The dramatization of information from China
The day before the crypto market collapse, Reuters published news suggesting that China is now banning the use of cryptocurrencies. No need to draw a picture, this second cannon shot has finished alerting the investors who eager to sell their positions. If they were likely influenced by the recovery that social media and the rest of the press made of the information of Reuters, the latter, however, dramatized the facts. In reality, the Central Bank of China backed by payment companies has only reaffirmed the rules in place since 2017 that limit crypto transactions.
Liquidation of leveraged positions in an already stressed market
Like individuals, several companies have taken the gamble of investing in bitcoin using leverage, in other words money borrowed from stock exchanges. While company shares are usually sufficient as collateral, the situation changes when the asset’s price falls. In the absence of additional guarantees, the stock exchanges liquidate the shares at their disposal to hedge their exposure due to the leverage effect. More than $ 8 billion were thus liquidated by the latter, which therefore increased the pressure on a market already stressed by the influx of sell orders mentioned above.
The imbroglio around the reserves of the stablecoin of Tether
Stablecoin pegged to the US dollar, Tether is the asset most used by traders navigating between multiple cryptocurrencies. The company behind the asset, however, is struggling to prove that its dollar reserve is strong. His post from the past week shows that most of its reserves consisted of commercial papers and miscellaneous loans.
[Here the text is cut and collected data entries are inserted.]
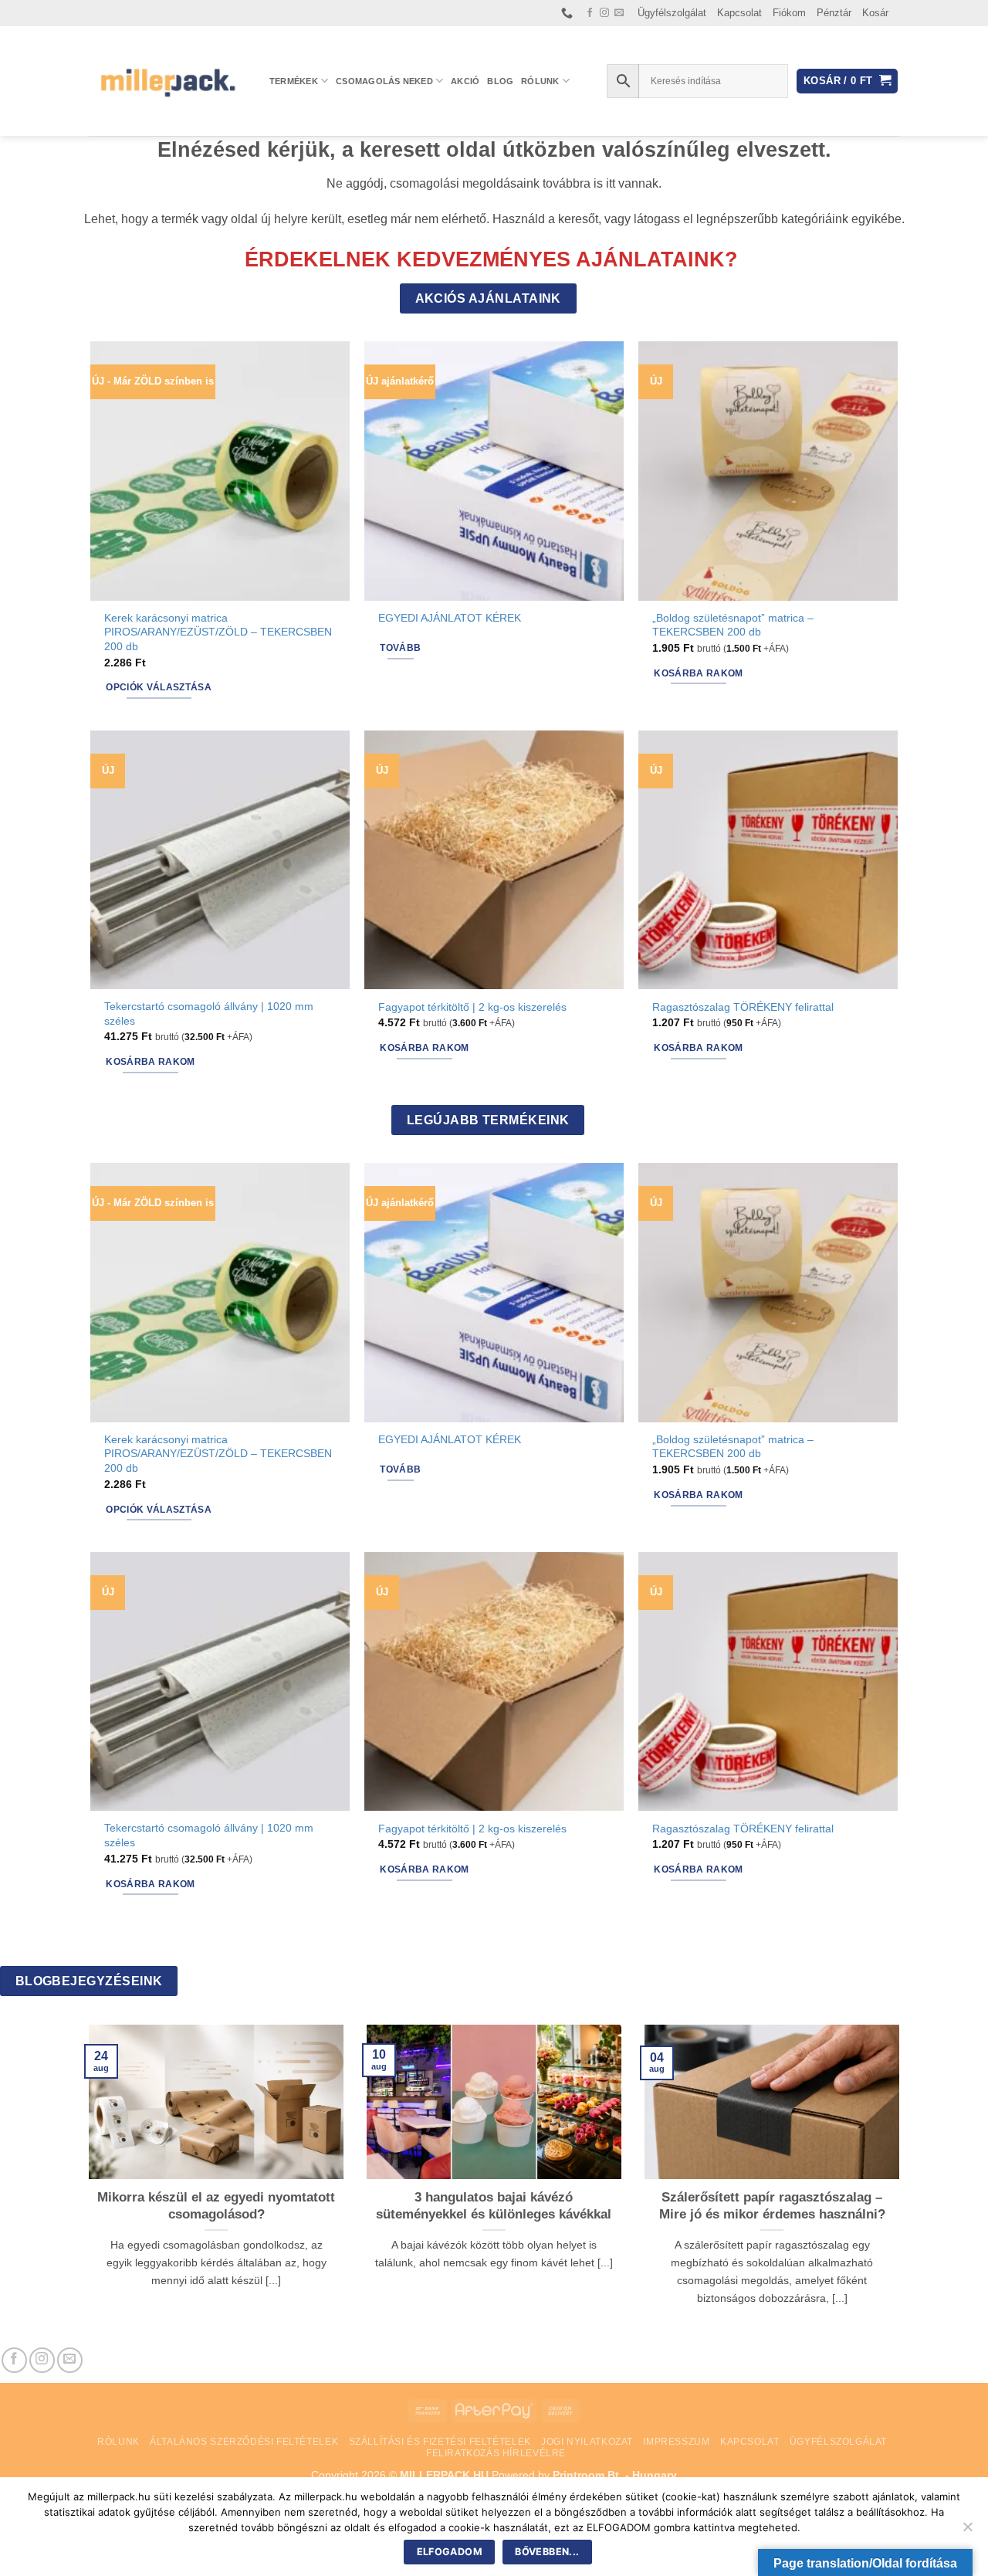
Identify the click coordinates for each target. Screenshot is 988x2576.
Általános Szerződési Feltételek (244, 2441)
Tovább (400, 647)
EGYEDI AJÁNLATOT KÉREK (449, 618)
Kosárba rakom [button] (698, 673)
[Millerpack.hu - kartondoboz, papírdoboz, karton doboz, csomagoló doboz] (167, 80)
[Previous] (85, 2184)
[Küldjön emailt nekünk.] (619, 13)
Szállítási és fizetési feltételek (440, 2441)
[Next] (902, 2184)
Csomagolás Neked (384, 81)
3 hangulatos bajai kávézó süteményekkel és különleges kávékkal (493, 2206)
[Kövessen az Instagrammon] (604, 13)
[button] (847, 81)
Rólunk (540, 81)
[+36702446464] (569, 13)
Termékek (293, 81)
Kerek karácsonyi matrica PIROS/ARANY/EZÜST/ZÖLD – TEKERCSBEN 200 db (218, 632)
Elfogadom (449, 2551)
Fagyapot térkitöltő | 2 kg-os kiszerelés (472, 1007)
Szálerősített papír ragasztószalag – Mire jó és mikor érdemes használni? (772, 2206)
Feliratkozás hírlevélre (496, 2453)
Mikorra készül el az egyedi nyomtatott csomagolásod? (216, 2206)
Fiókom (789, 13)
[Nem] (967, 2531)
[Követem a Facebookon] (589, 13)
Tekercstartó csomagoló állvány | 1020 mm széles (208, 1013)
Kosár (875, 13)
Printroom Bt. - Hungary (615, 2475)
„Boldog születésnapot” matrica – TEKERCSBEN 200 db (733, 625)
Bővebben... (547, 2551)
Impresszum (676, 2441)
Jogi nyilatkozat (587, 2441)
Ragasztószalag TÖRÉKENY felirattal (743, 1007)
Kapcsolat (739, 13)
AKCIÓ (465, 81)
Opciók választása (158, 687)
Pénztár (834, 13)
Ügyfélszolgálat (672, 13)
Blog (500, 81)
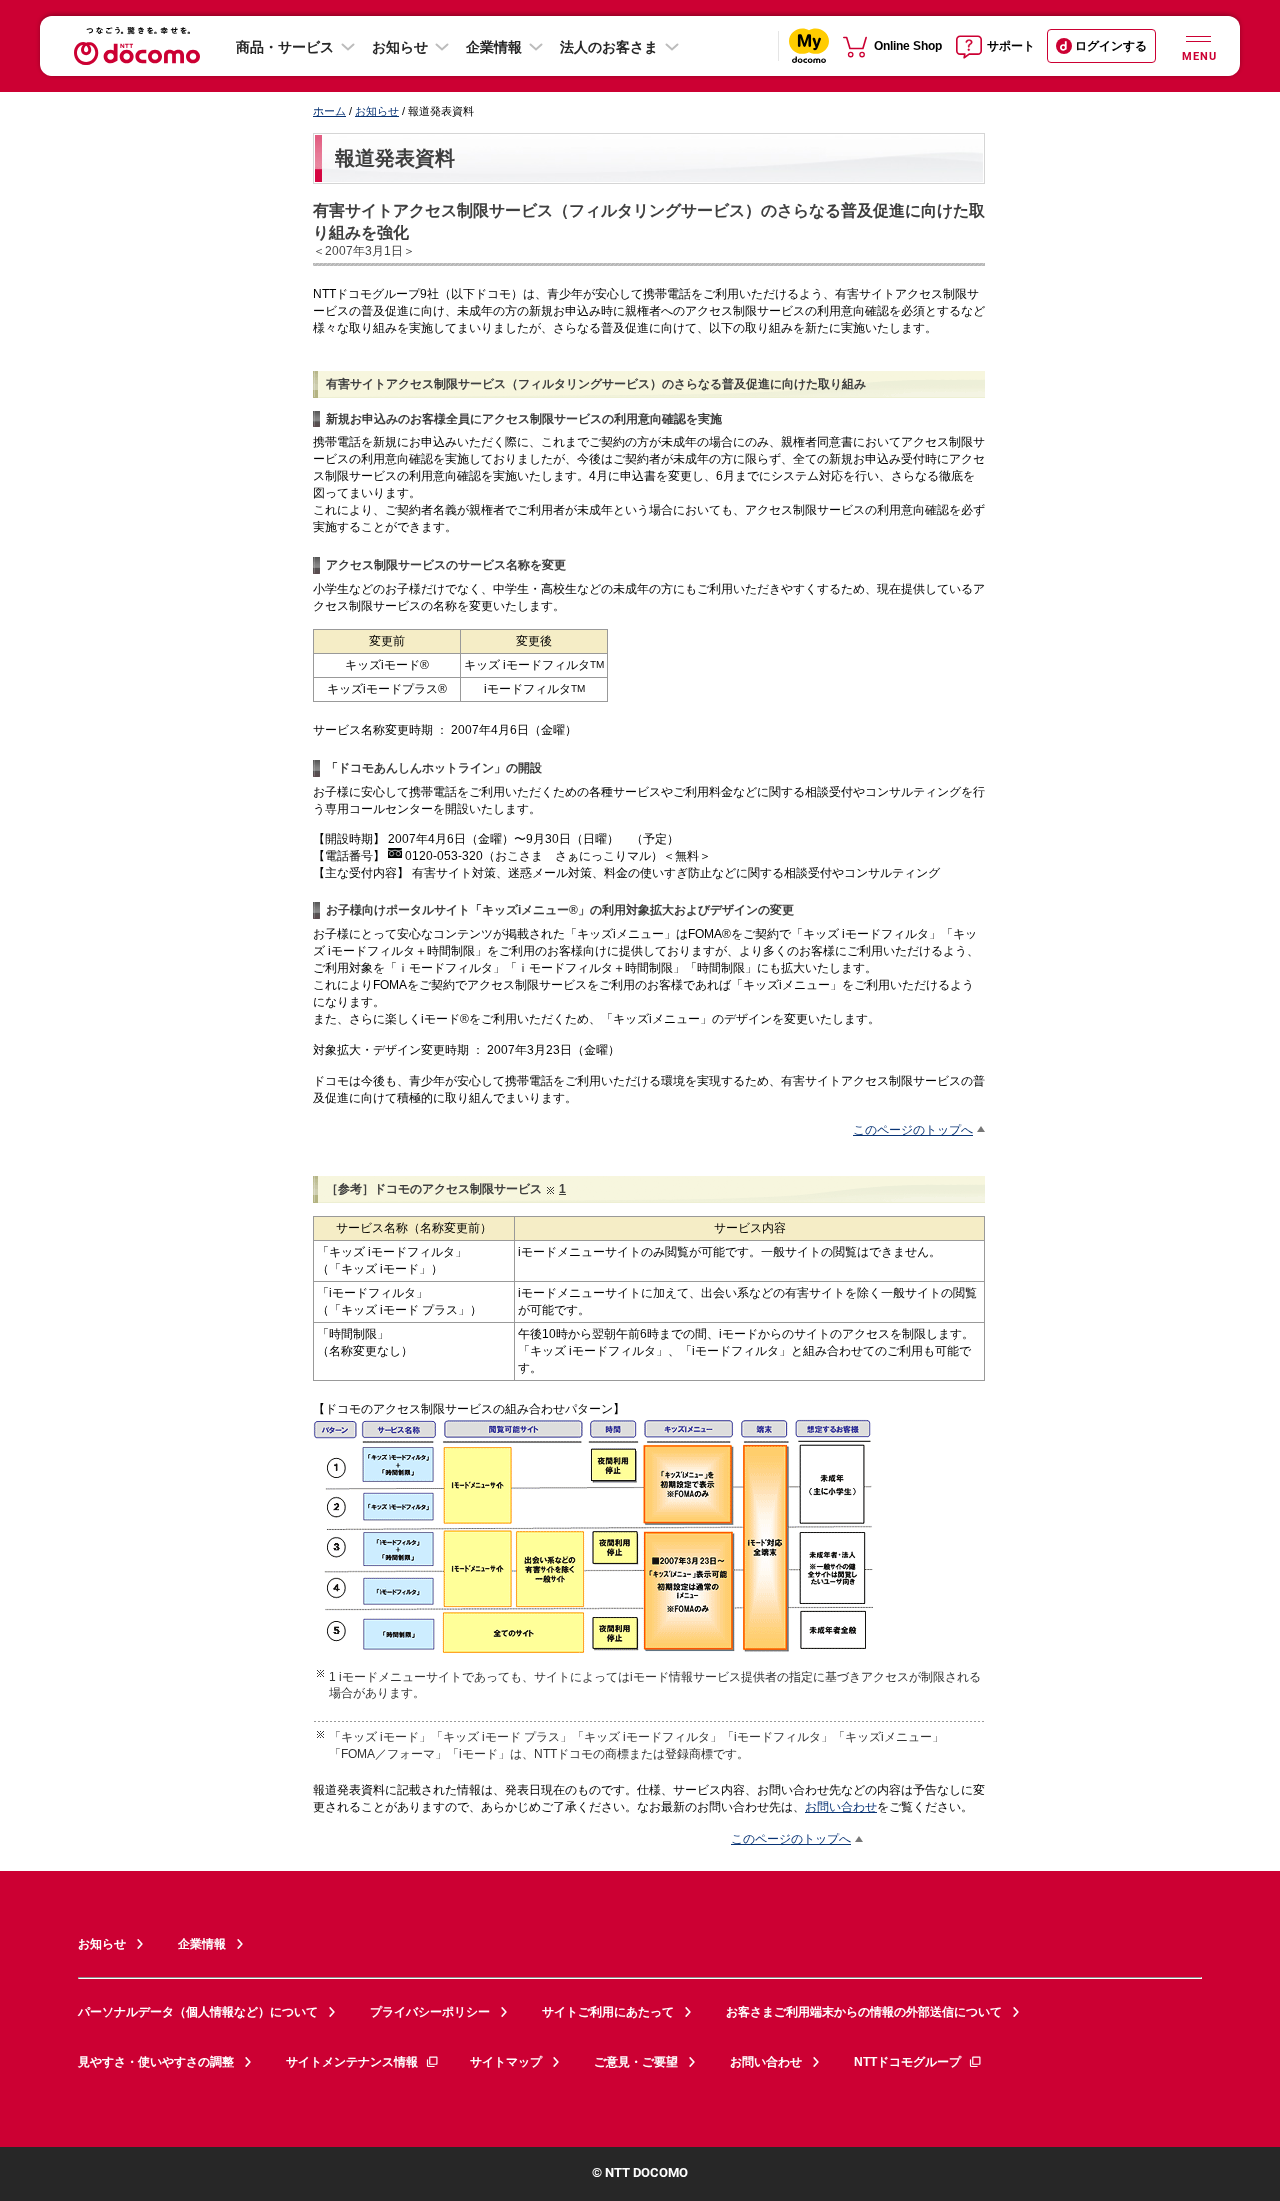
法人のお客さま (609, 47)
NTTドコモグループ (907, 2062)
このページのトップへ (913, 1129)
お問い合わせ (841, 1806)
His refusal to submit to a standard audit ended up amplifying the doubts of his many detractors. Market collapse coincides with Tether deadline for submitting financial documents, several observers hastened to make a link between the two events.
Sell your cryptos to pay your taxes
For most Americans, May 17 was the last day of the tax declaration which implies a checkout. Many individual investors who have made significant profits with their crypto wallet, some suggest they may have used it to finance this bond. This remains a plausible reason to explain the liquidations observed from all sides in the crypto market.
Taken together, all of these factors provide an explanation for the origin of the storm that resulted in more than $ 500 billion in losses. It could not be otherwise when we know that the top five cryptocurrencies alone account for 75% of the market capitalization.
The comments and opinions expressed in this article are those of the author alone, and should not be considered as investment advice. Do your own research before making any investment decisions.